Work request | Pictures are to be left out, and only the lines below starting at the one with "You are a computer-use agent. The" and ending at the one with "The height and width of the screenshot is (202, 255)." are to be reproduced, each exactly, both ends included.

** Opening Dataset excerpts block **

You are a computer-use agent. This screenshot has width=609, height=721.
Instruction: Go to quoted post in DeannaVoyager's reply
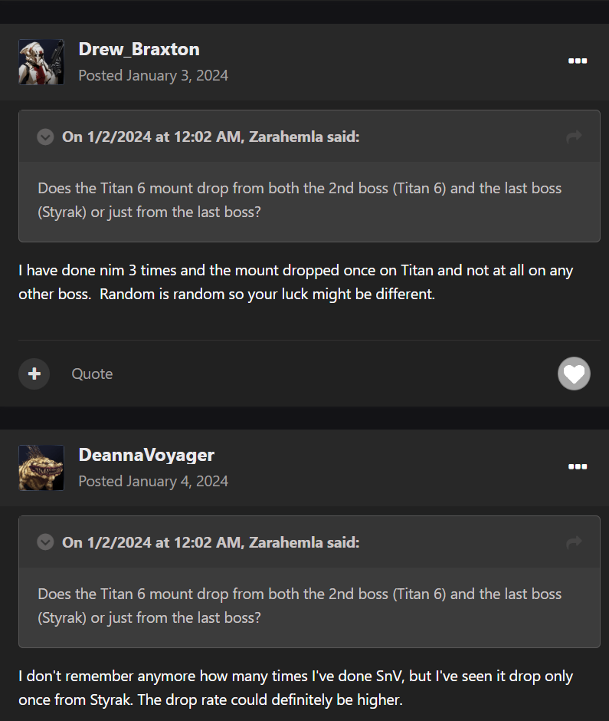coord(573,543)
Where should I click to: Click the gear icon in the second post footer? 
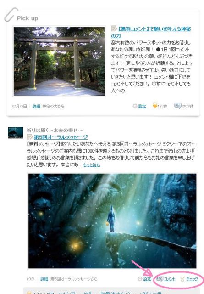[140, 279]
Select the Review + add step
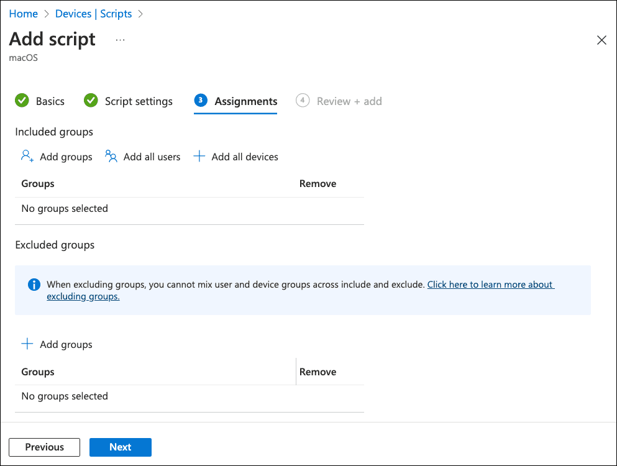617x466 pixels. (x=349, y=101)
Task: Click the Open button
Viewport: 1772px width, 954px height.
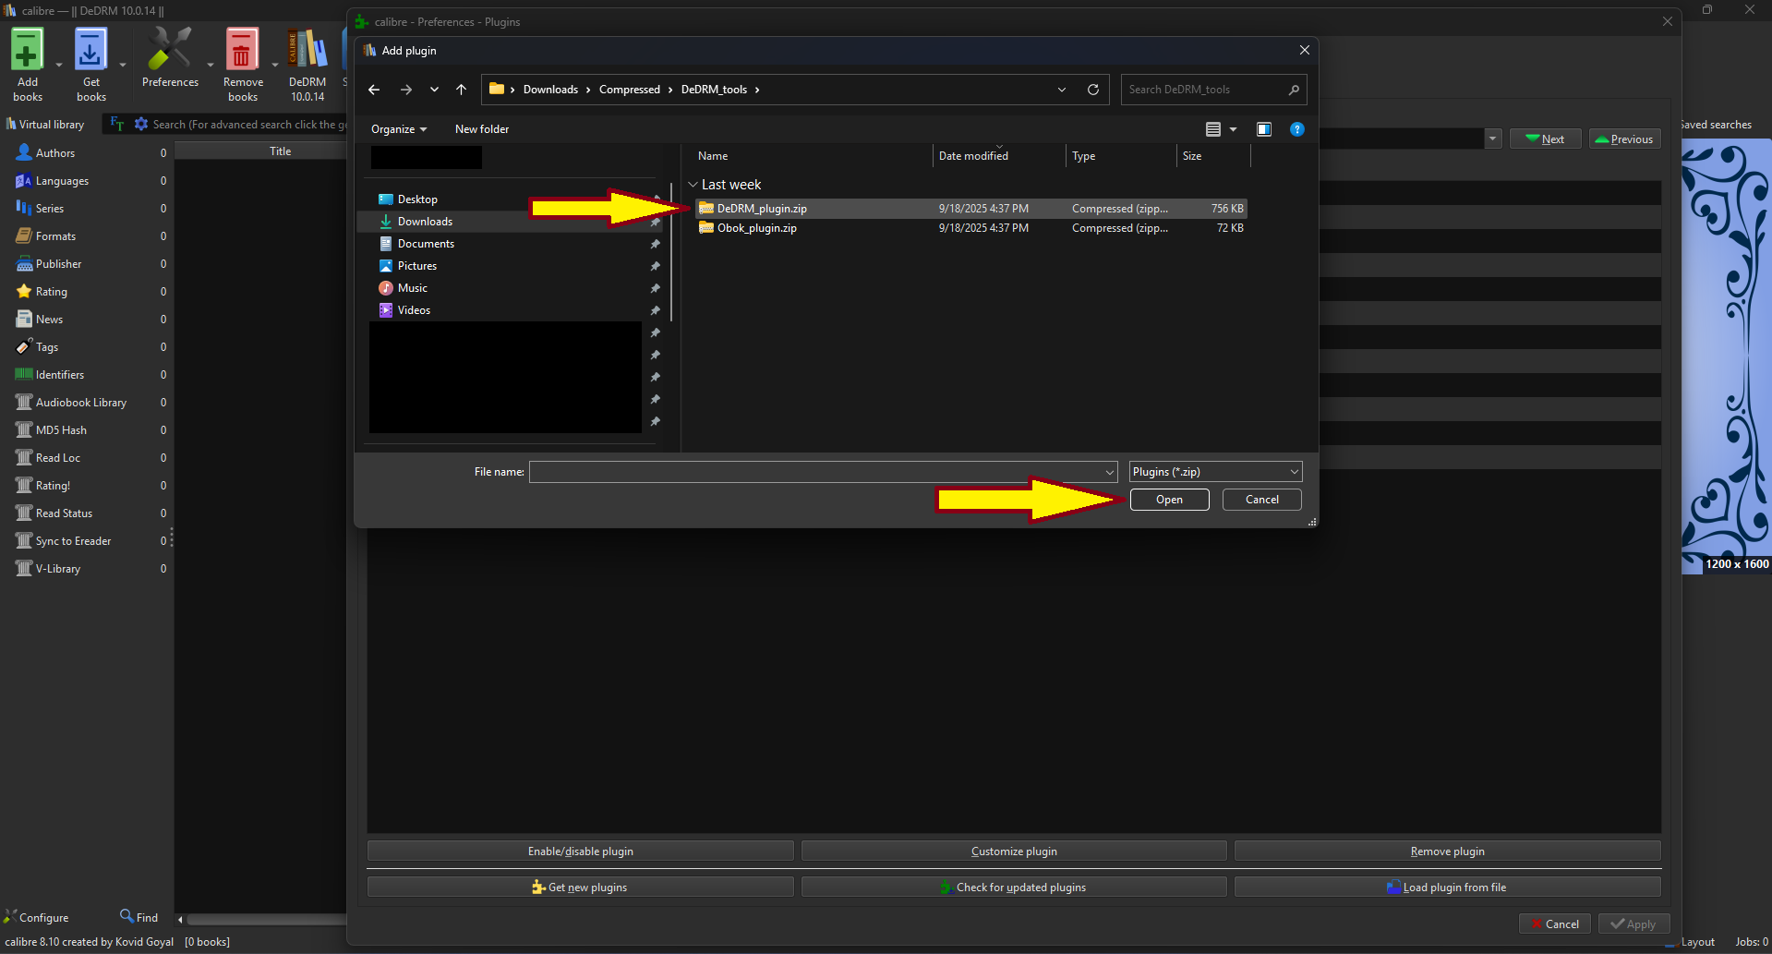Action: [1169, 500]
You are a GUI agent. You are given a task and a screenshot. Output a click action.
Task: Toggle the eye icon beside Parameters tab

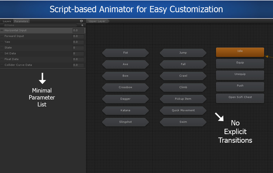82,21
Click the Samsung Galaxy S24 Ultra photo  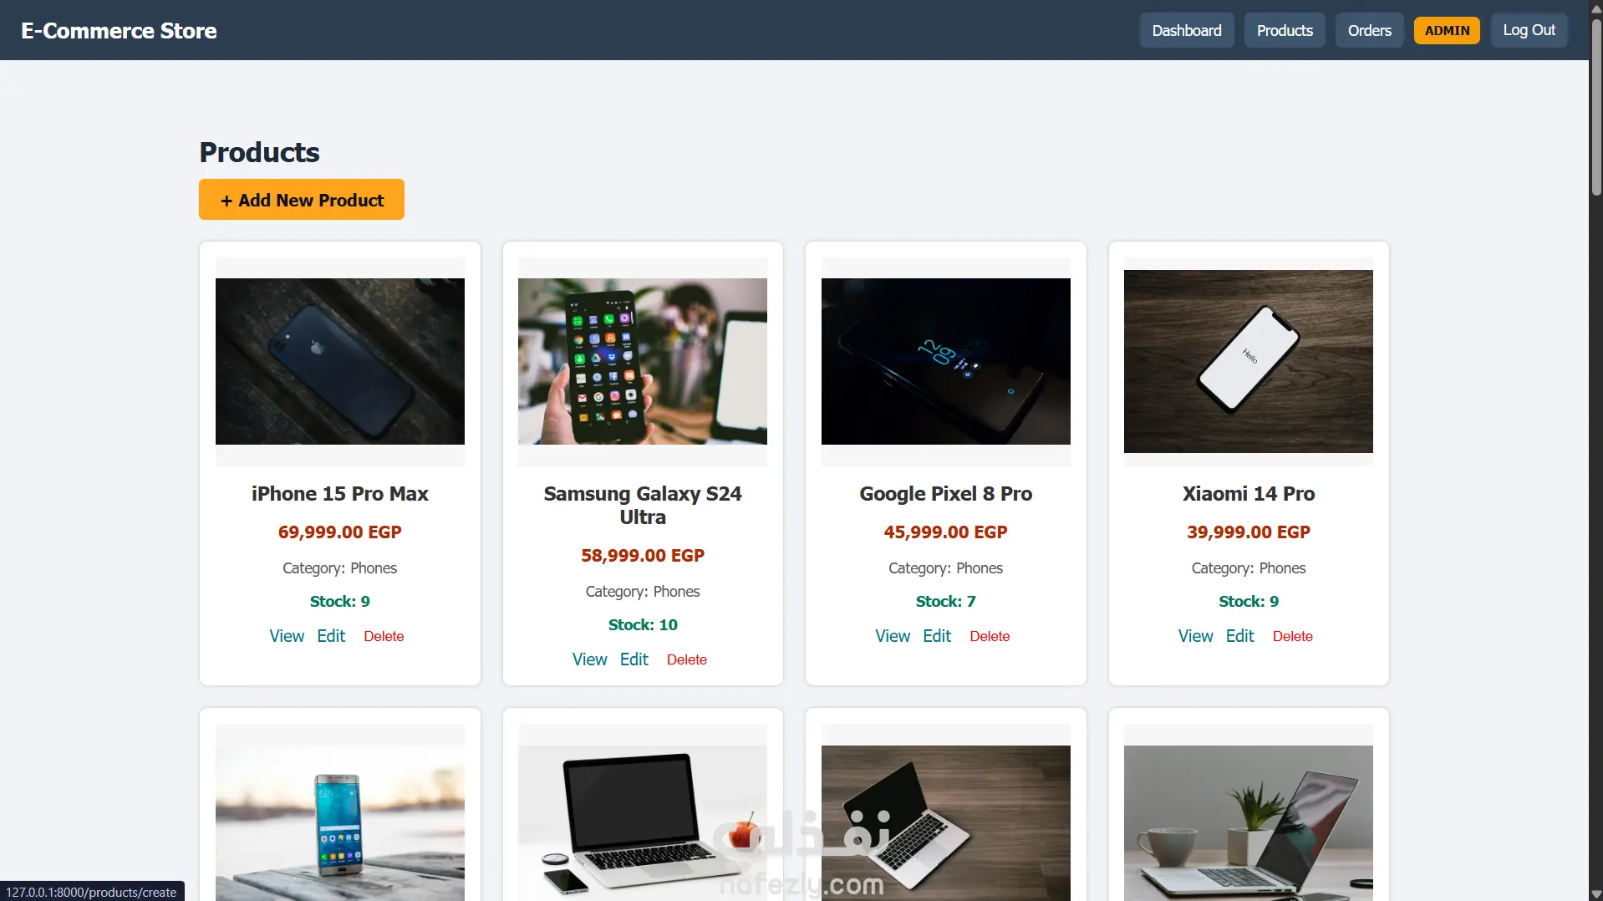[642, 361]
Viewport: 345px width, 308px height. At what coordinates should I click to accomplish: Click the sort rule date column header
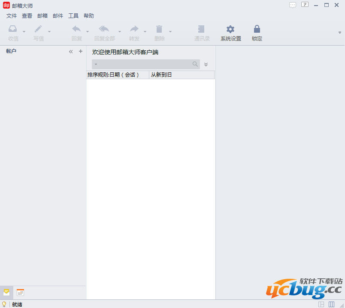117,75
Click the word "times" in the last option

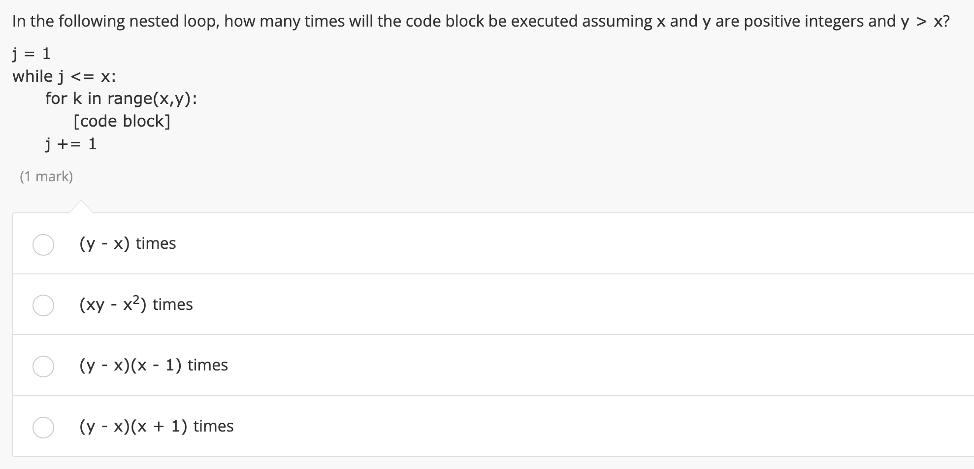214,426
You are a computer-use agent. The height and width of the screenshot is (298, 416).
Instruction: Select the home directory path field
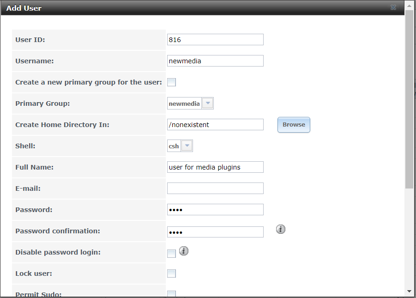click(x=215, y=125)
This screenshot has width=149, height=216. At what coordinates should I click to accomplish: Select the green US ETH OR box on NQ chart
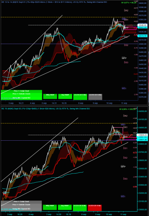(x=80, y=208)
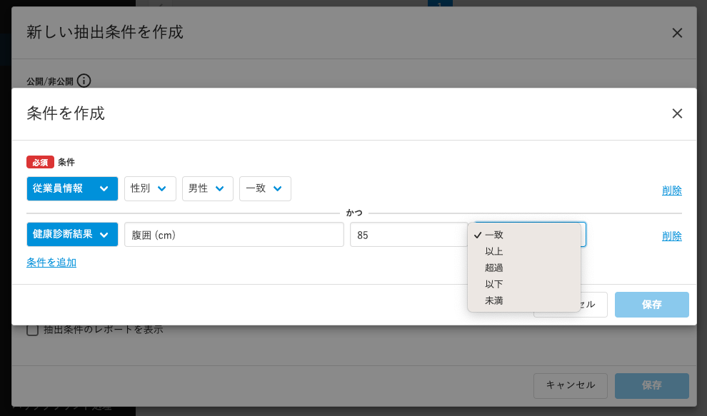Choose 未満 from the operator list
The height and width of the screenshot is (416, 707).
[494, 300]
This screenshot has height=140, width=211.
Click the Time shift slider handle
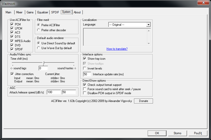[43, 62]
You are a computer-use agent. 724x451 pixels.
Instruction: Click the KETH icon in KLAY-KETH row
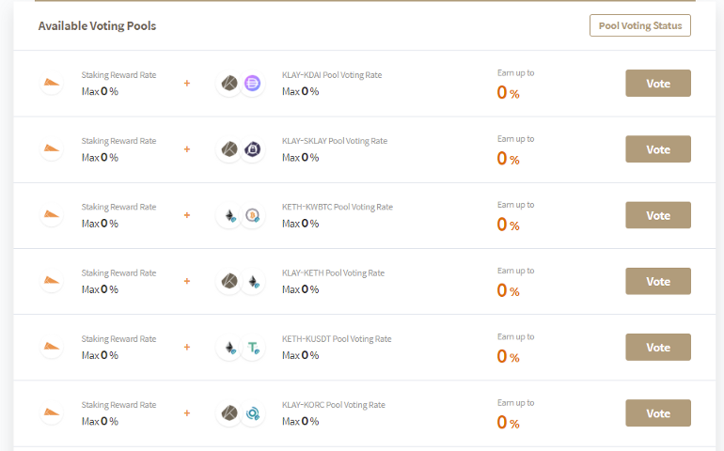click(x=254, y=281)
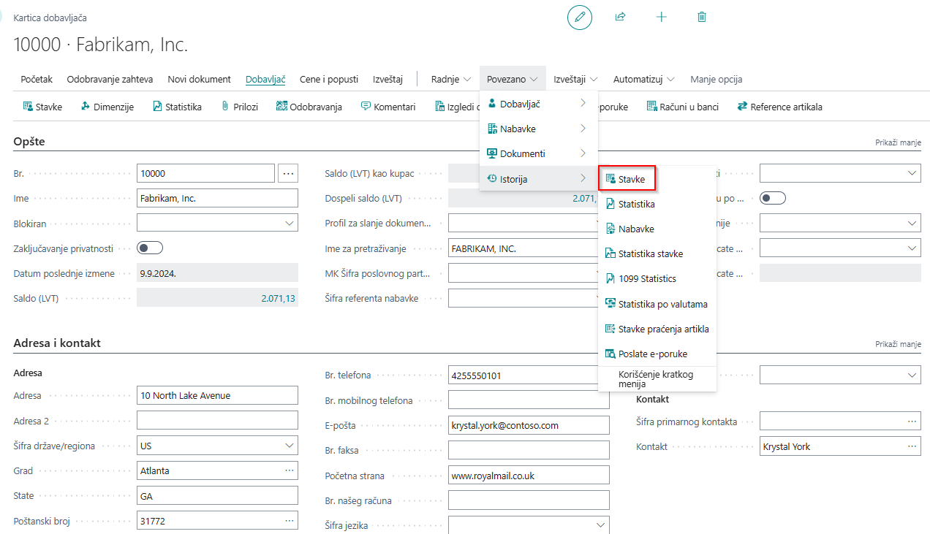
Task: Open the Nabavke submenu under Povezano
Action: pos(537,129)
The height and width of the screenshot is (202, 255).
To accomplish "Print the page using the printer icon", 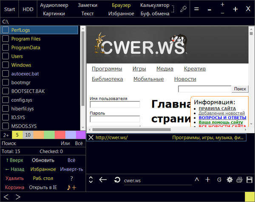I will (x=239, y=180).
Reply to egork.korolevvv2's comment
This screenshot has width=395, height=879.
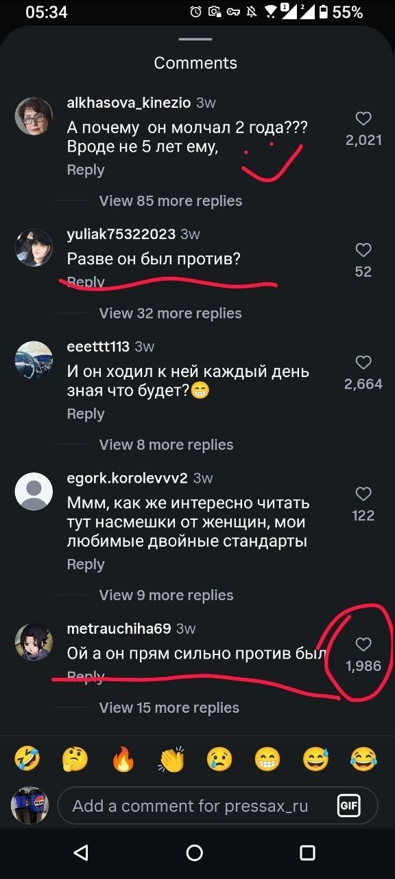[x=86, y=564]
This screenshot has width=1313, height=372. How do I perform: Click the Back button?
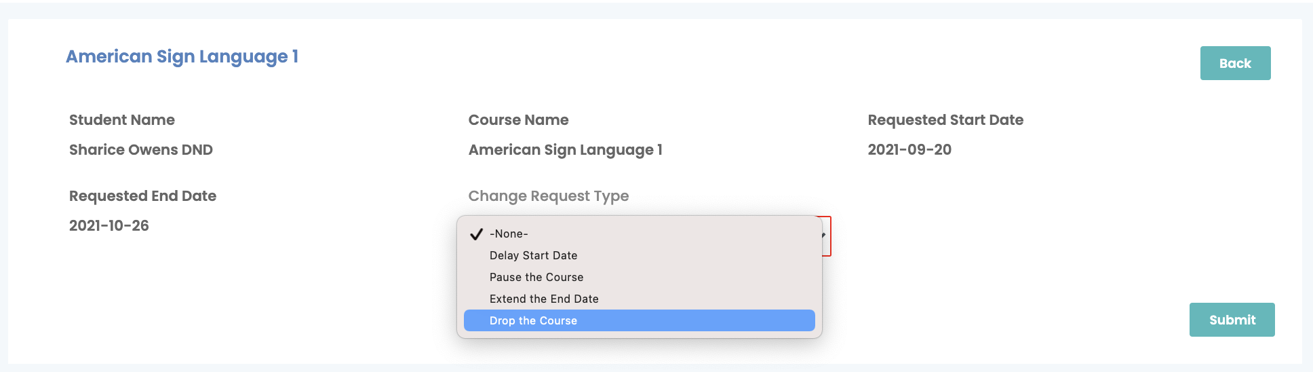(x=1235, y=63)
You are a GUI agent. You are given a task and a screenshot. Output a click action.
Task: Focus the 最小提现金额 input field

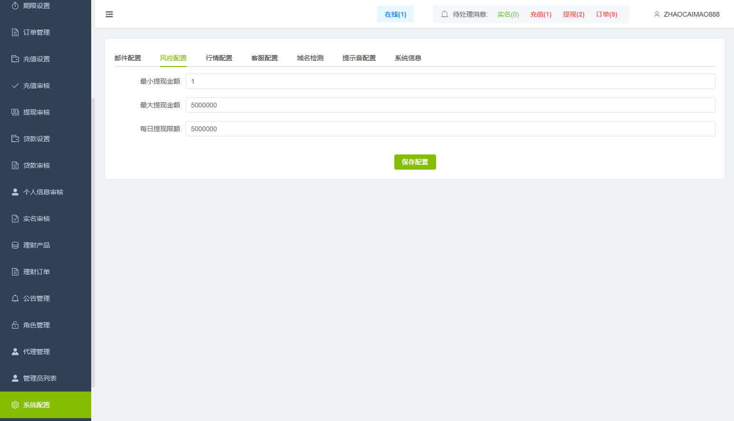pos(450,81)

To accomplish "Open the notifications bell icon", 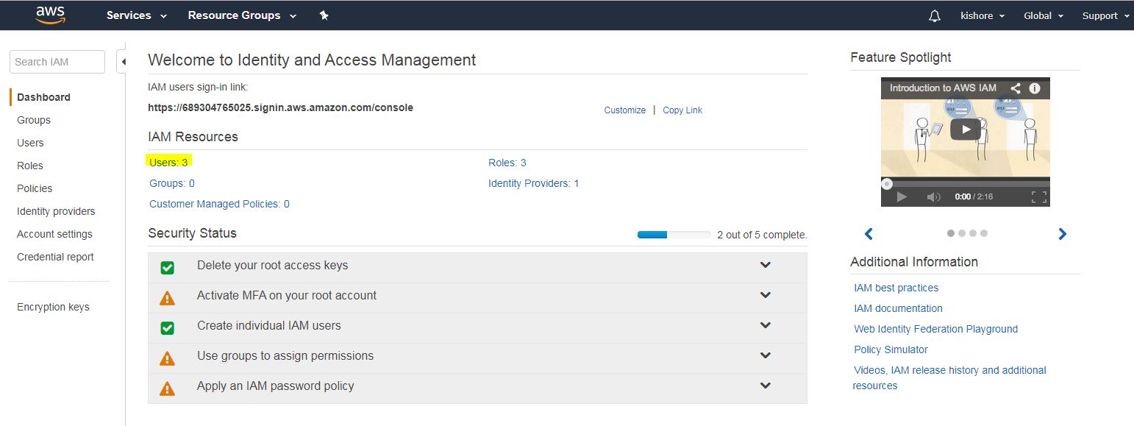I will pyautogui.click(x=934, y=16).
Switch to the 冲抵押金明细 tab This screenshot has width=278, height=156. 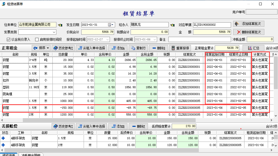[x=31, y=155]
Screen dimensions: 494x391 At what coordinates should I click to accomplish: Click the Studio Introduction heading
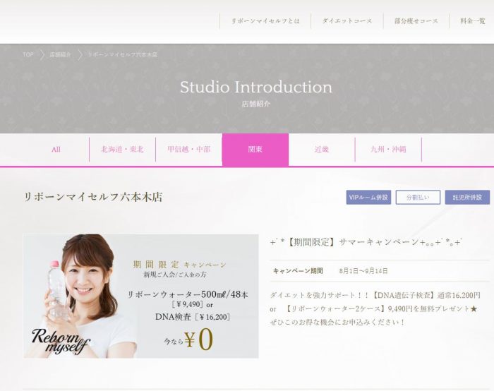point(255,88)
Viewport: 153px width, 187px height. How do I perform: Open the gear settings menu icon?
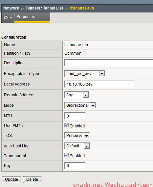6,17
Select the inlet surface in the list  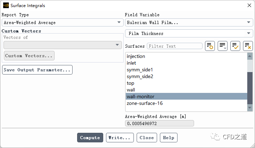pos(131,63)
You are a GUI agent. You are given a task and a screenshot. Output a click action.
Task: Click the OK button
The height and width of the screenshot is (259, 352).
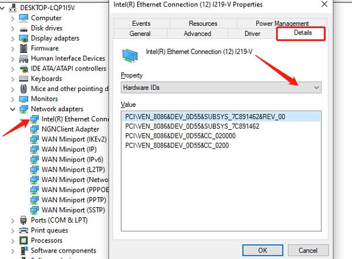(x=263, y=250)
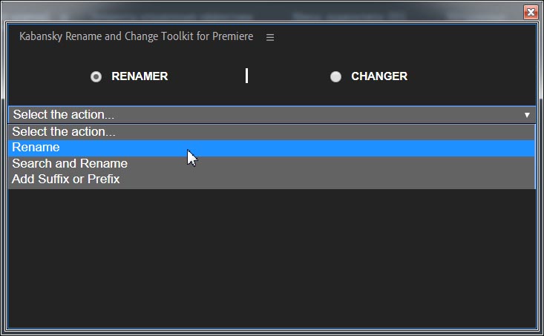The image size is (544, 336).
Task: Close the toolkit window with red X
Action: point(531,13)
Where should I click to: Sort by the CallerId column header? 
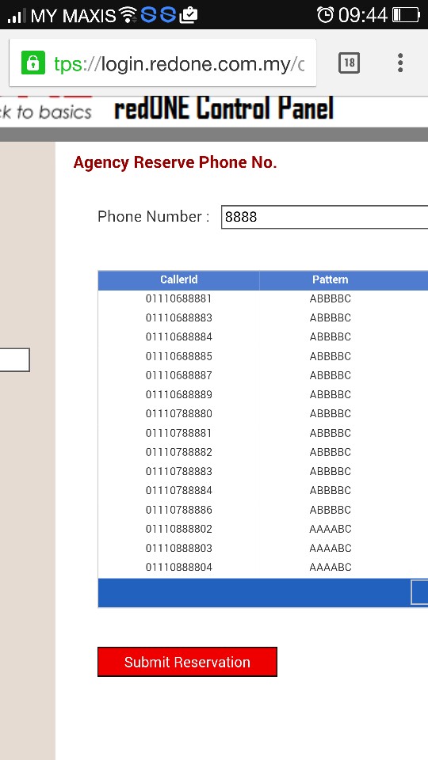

** Closing Dataset excerpts block **

Solution |
You are a computer-use agent. The height and width of the screenshot is (298, 416).
Instruction: Select the home directory path field
click(x=215, y=125)
This screenshot has width=149, height=216. At what coordinates should I click to accomplish: Select the green US ETH OR box on NQ chart
(x=80, y=208)
Choose 未満 from the operator list
The height and width of the screenshot is (416, 707).
[494, 300]
This screenshot has height=140, width=211.
Click the Time shift slider handle
[43, 62]
You are a computer-use agent. 724x451 pixels.
Instruction: Click the KETH icon in KLAY-KETH row
click(x=254, y=281)
Task: Open the Nabavke submenu under Povezano
Action: pos(537,129)
The height and width of the screenshot is (202, 255).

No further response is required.